Nacional

“Chocante”: Feninfra rechaça liminar do STF que suspende desoneração

A presidente da Feninfra, Vivien Melo Suruagy, disse que a decisão do ministro Cristiano Zanin, do Supremo Tribunal Federal (STF), de suspender a desoneração da folha de pagamento dos salários de 17 setores da economia é uma falta de sensibilidade com as empresas e com os trabalhadores. “Estamos em choque com essa decisão, que vai estimular a quebra de empresas e causar demissões. Haverá paralisação de investimentos essenciais e uma perda de credibilidade do País, por causa da insegurança jurídica”, afirmou.

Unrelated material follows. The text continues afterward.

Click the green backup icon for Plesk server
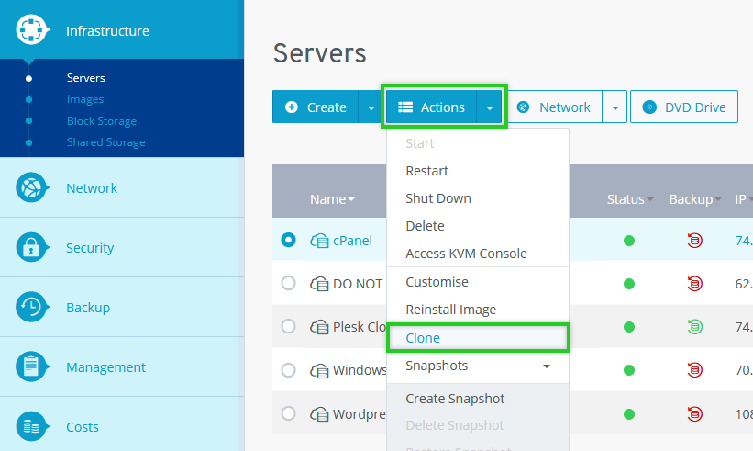753x451 pixels. coord(694,326)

A executiva argumenta que a decisão liminar contraria a vontade da maioria do Congresso, que havia aprovado a pauta mesmo após veto presidencial. “Onde está o respeito à maioria dos parlamentares, que aprovaram no ano passado a continuidade da desoneração até 2027 e, posteriormente, derrubaram o veto presencial que restringia seus efeitos?”, questionou. 

Zanin se manifestou na ação protocolada nesta quarta (24/4) pelo governo federal, na qual Advocacia Geral da União (AGU) contestava a constitucionalidade da medida. 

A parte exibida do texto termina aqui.